◆ **BLOC DE TEXTE**:

────

[Economie] Patrick Thaunay « Replacer l’humain au cœur de l’entreprise »
Collaboratif. Réinventer le monde des PME, c’est le rêve de Patrick Thaunay, fondateur et président de la société toulousaine Autantyk. Après avoir organisé une Journée de l’entreprise libérée, il livre ici les leviers permettant d’atteindre le modèle de l’entreprise du futur.
Patrick Thaunay, vous avez la conviction que le monde économique doit changer ?
Nous sommes de plus en plus nombreux à le penser. Le système actuel pose problème, quand on sait que l’économie réelle représente moins de 2% de l’ensemble des transactions financières. Notre économie est essentiellement virtuelle et spéculative, et génère tous les excès que l’on connaît ainsi qu’une pression énorme sur les entreprises et leurs salariés. Tout s’accélère, l’économie devient mondiale, il faut alors réinventer le monde de l’entreprise, notamment celui des PME qui doivent s’adapter en se tournant vers l’économie collaborative pour mutualiser les investissements, les locaux, partager l’expérience. Il ne faut plus que les chefs d’entreprise soient isolés.
Pour aider à cette transformation, vous avez créé Autantyk. Quelle est la mission de cette entreprise ?
La société, qui a vocation à devenir un groupement (Société à capital variable), replace l’humain au cœur de l’entreprise en réfléchissant à des solutions mutualisées. On constate que dans une économie mondialisée, les marges baissent, il faut donc soulager l’entreprise en termes d’investissements et de charges. D’abord, en repensant les lieux de travail : il est difficile pour une PME d’occuper seul un bâtiment car l’entreprise peut être en croissance aujourd’hui mais en baisse d’activité demain. La mutualisation de l’espace peut donc être une solution. Nous proposons donc des locaux qui peuvent héberger plusieurs entités. De même, les investissements peuvent être partagés (l’embauche en temps partagé, mettre des fournitures en commun…), tout comme l’expérience et les idées. Bref, aller vers un mode collaboratif.
Ensuite, la nouvelle génération n’acceptera pas les conditions de travail de leurs aînés. Pour eux, le salaire passe après la qualité de vie au travail et le sens qu’on lui donne. Les entreprises doivent donc retravailler le management. Nous avons créé l’Autantyk school pour former les dirigeants de demain au savoir-être et aux techniques de management collaboratif. De même, il faut repenser la place du travail au quotidien et décloisonner le monde entrepreneurial vers l’extérieur. Est-il nécessaire de passer sa vie à travailler et de ne pas avoir le temps de s’épanouir ? Nous prônons les temps de respirations pour les salariés, notamment à travers la culture.
Pour finir, Autantyk met à disposition de porteurs de projets son réseau pour lutter contre l’isolement.
« L’argent n’est pas une finalité, c’est un moyen »
Ces innovations proviennent d’un constat d’échec. Qu’est-ce qui ne fonctionne plus aujourd’hui ?

────

◆ **DONNÉES FOURNIES**:

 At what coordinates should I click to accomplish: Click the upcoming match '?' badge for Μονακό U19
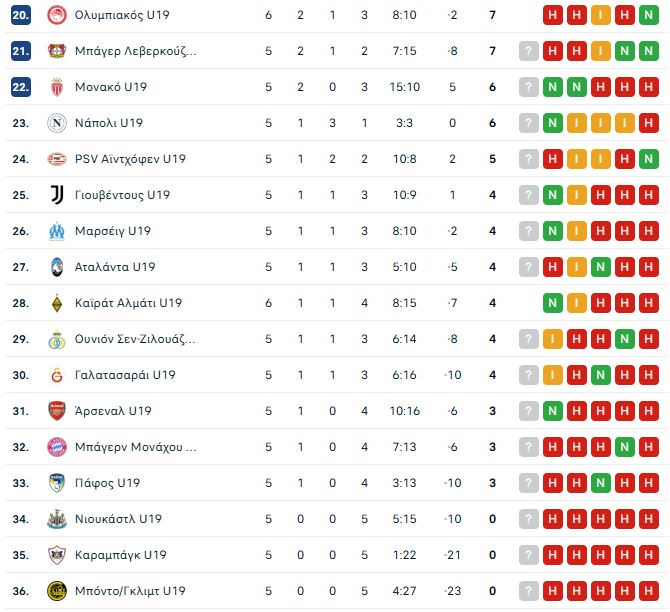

────

◆ **EXERCICE ÉCRIT 1**: Indiquez si chacune des affirmations suivantes concorde avec l'entretien consacré à Autantyk, en répondant par oui ou par non et en citant textuellement les mots décisifs : (a) l'économie réelle représente moins de 2 % de l'ensemble des transactions financières ; (b) Autantyk est une société parisienne ; (c) pour la nouvelle génération, le salaire l'emporte sur la qualité de vie au travail.
◆ **EXERCICE ÉCRIT 2**: Traduisez en anglais la phrase suivante, tirée de l'entretien consacré à Autantyk : « Pour finir, Autantyk met à disposition de porteurs de projets son réseau pour lutter contre l’isolement. »
◆ **EXERCICE ÉCRIT 3**: Recopiez le passage de l'entretien consacré à Autantyk qui commence aux mots « Pour finir, Autantyk » et s'arrête après les mots « plus aujourd’hui ? ».
Les lignes fournies n'ont aucun rapport avec le texte.

◆ **RÉPONSE COMPLÈTE 1**:
(a) Oui : « l’économie réelle représente moins de 2% de l’ensemble des transactions financières ».
(b) Non : « la société toulousaine Autantyk ».
(c) Non : « le salaire passe après la qualité de vie au travail et le sens qu’on lui donne ».

◆ **RÉPONSE COMPLÈTE 2**: Finally, Autantyk makes its network available to project leaders to combat isolation.

◆ **RÉPONSE COMPLÈTE 3**:
Pour finir, Autantyk met à disposition de porteurs de projets son réseau pour lutter contre l’isolement.
« L’argent n’est pas une finalité, c’est un moyen »
Ces innovations proviennent d’un constat d’échec. Qu’est-ce qui ne fonctionne plus aujourd’hui ?